KKM standar yang subyektif

KKM LAGI
==========

Entah yang keberapa saya menulis tentang KKM ini. Ki ini saya menulis lagi. Saya ingin memberikan alasan tentang peninjauan kembali tentang KKM.

KKM itu sejatinya adalah standar dan standar itu memang perlu dalam dunia apa pun, karena itu untuk menjaga mutu.  Namun konsep KKM selama ini sudah melenceng. KKM ditentukan tanpa analisis. Bila ditentukan dengan analisis, anisisnya pun pakai "kira-kira".

KKM itu memang harus, namun kembalikan KKM seperti dulu, yaitu KKM tetap dan berlaku nasional. Saya memilih angka 56 sebagai KKM. Mengapa? Berikut ini saya paparkan alasan-alasannya.
1. KKM berdasarkan analisis daya dukung, intake dan kompleksitas itu tdk bisa diterapkan. Mengapa? Penentuan nilai-nilainya semua serba kira-kira (subyektif). Misal menentukan daya dukung sedang itu kira-kira. Oleh karena itu hasil hitungan KKM itu kira-kira. Apalagi bila ada "pesanan", penentuan KKM akan melenceng.
2. Saya memilih KKM 56 itu berdasarkan telaah saya dari batas tuntas nilai UN dan batas tuntas (nilai C) di perguruan tinggi yg berkisar 56 serta batas tuntas sekolah di luar negeri. Batas tuntas itu tdk ditetapksn seperti kriteria KKM. Batas 56 itu dari dulu hingga sekarang tdk pernah bergeser atau sedikit saja bila bergeser.

Lihat betapa manisnya KKM 56
56 - 70 : C
71 - 85 : B
86 - 100 : A
Lo kok manis?
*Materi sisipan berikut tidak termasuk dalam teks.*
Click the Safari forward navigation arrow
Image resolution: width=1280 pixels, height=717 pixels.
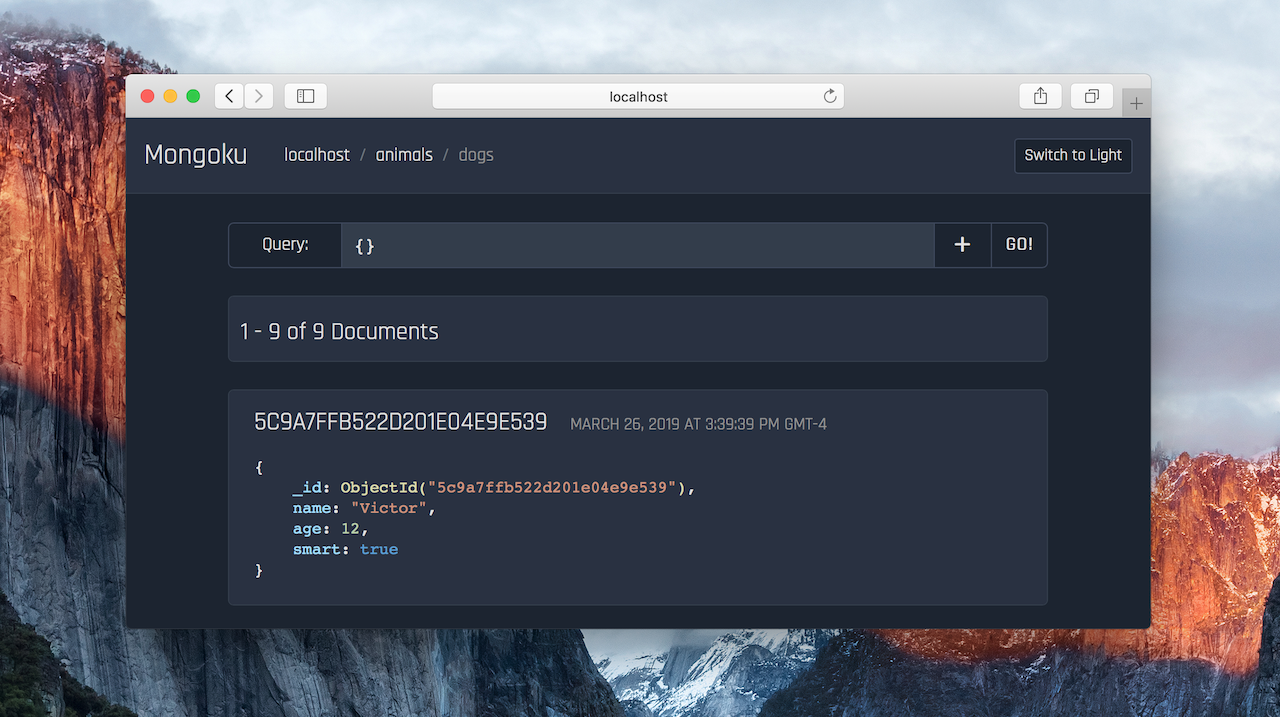click(259, 96)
Ya karena panjang rentangan rata = 15. Siswa dpt nilai A tdk susah.
Bandingkan untk KKM 75. Seperti ini rentanganya
75 - 82 : C
83 - 90 : B
91 - 100 : A
Siswa dpt nilai A susah karena hrus 91. Bukan begitu pak Pawiro Untung?

Jadi kembalikan KKM seperti dulu fix berlaku nasional. Dulu itu KKM adalah 6 skala 10 berlaku nasional. Masalah istilah terserah, KKM, SKBM, batas tuntas, batas minimal atau tanpa istilah juga gak apa-apa.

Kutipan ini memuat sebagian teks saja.